Hepatosis dietetica (HD) is a much more rarely encountered presentation of vitamin E and/or selenium deficiency since legal levels of selenium supplementation in livestock feed were raised to 0.3 ppm. Clinically, HD presents as sudden deaths with few or no preceding signs. This syndrome was named on the basis of hepatic lesions and the belief that they are related to the pig’s diet. There are irregular focal to large areas of hepatic necrosis and hemorrhage; some lobules are distended and reddened. The gall bladder often is edematous. Myocardial necrosis and pulmonary edema may be present. Supplementation with selenium will ameliorate HD.

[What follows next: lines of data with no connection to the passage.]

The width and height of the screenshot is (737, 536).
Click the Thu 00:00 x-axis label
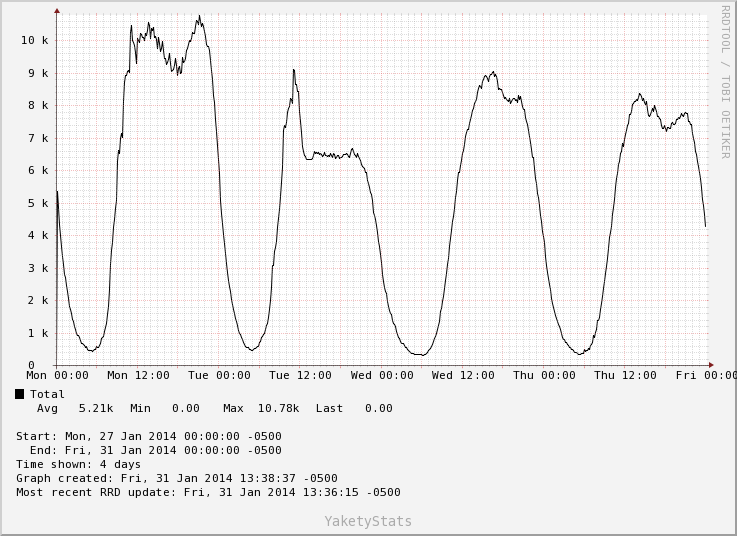544,376
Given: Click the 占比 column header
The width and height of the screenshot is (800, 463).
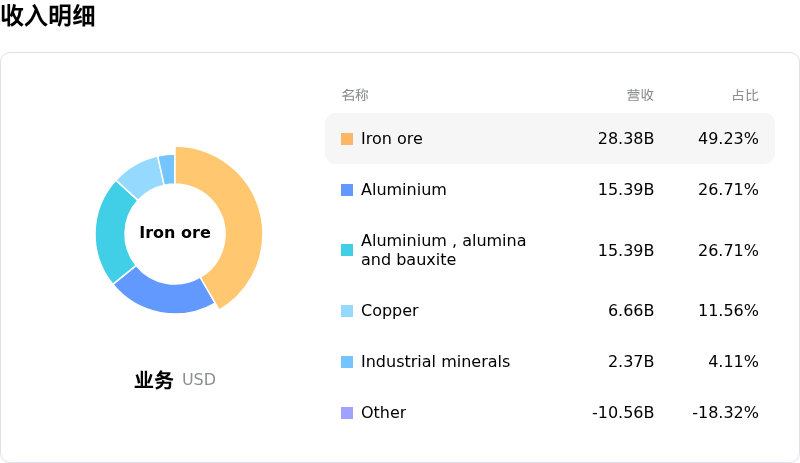Looking at the screenshot, I should [x=745, y=96].
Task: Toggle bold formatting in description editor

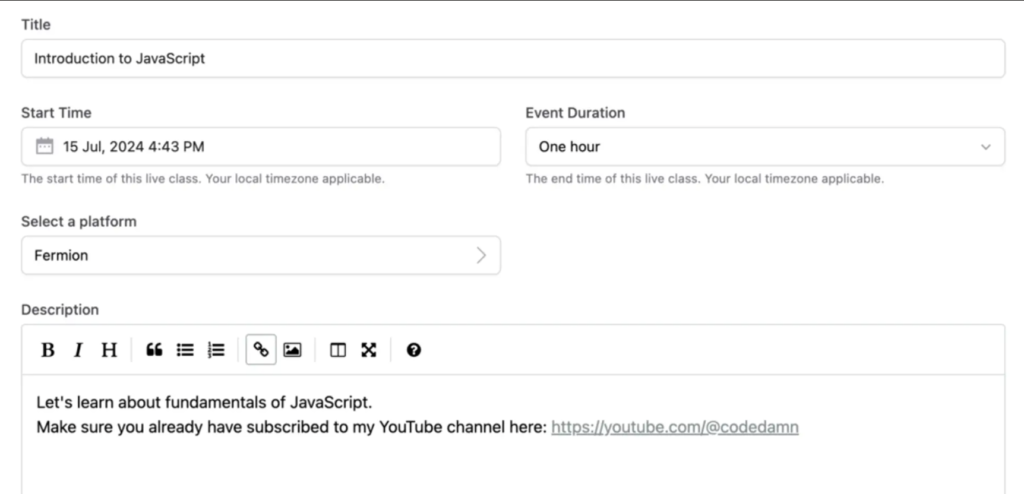Action: (47, 350)
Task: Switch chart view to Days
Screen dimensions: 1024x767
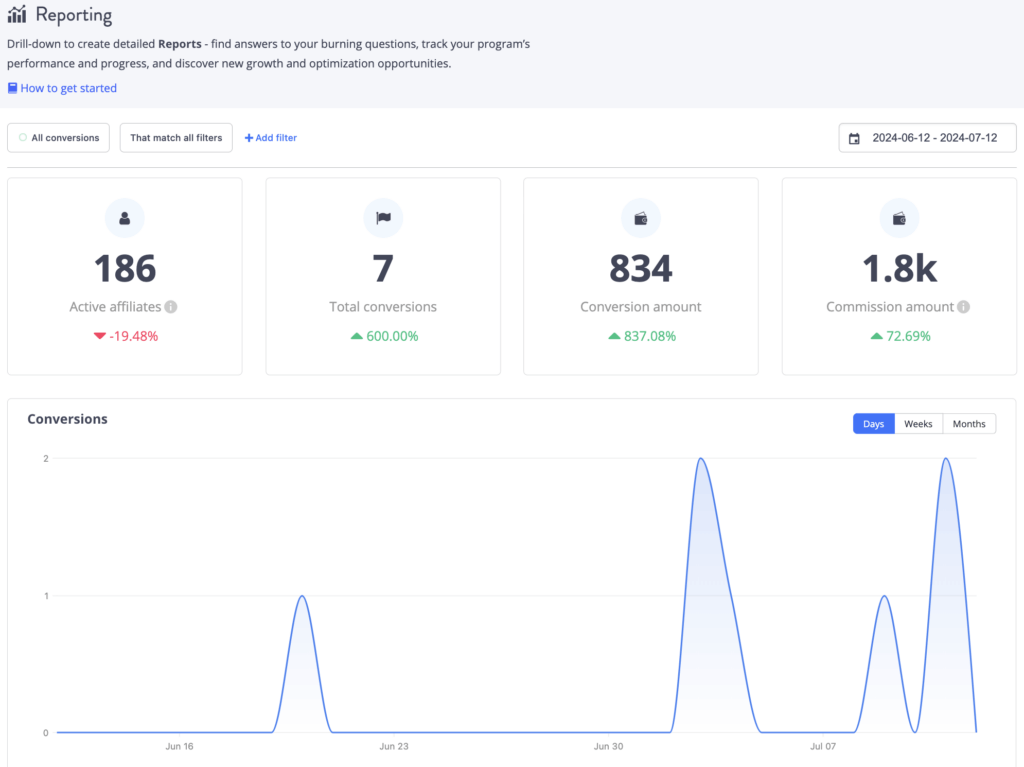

White muscle disease (WMD) is a presentation of vitamin E and/or selenium deficiency that is much more common in lambs, calves and chickens rather than swine. Skeletal muscle pallor or streaks of white, gritty mineralization are observed, particularly in the longissimus dorsi muscle. Microscopically, characteristic necrosis and/or mineralization of individual muscle fibers are observed.
Since these deficiencies are similar, it is not surprising that lesions of the syndromes sometimes overlap. Diagnosis can often be made on the basis of gross lesions, microscopic lesions in heart, liver, or muscles, and analysis for vitamin E/selenium levels in the liver or serum.
For prevention or treatment of a deficiency, pigs can be injected with vitamin E and/or selenium and tissue levels will be increased rapidly. Also, prevention is possible through supplementation of feed or drinking water. Sows injected in late gestation give birth to pigs with increased levels of both compounds. The syndromes described above may not always be responsive to supplemental vitamin E and selenium. MHD is more responsive to vitamin E; HD more so to selenium.
Pigs on pasture usually get enough vitamin E and selenium unless the soil is deficient in selenium. In outbreaks, feed content and quality as well as feed storage conditions should be examined carefully to determine why the feed is deficient. Improper feed storage, high copper levels, high fat levels, and poor quality feed constituents can result in destruction of vitamin E in a feed otherwise formulated adequately.
Pigs deficient in vitamin E and/or selenium may be more susceptible to other diseases. Also, deficient small piglets are quite susceptible to iron toxicity. If treated with iron dextran for anemia prevention, many deaths may occur. Myocardial lesions will closely resemble those of mulberry heart disease (MHD).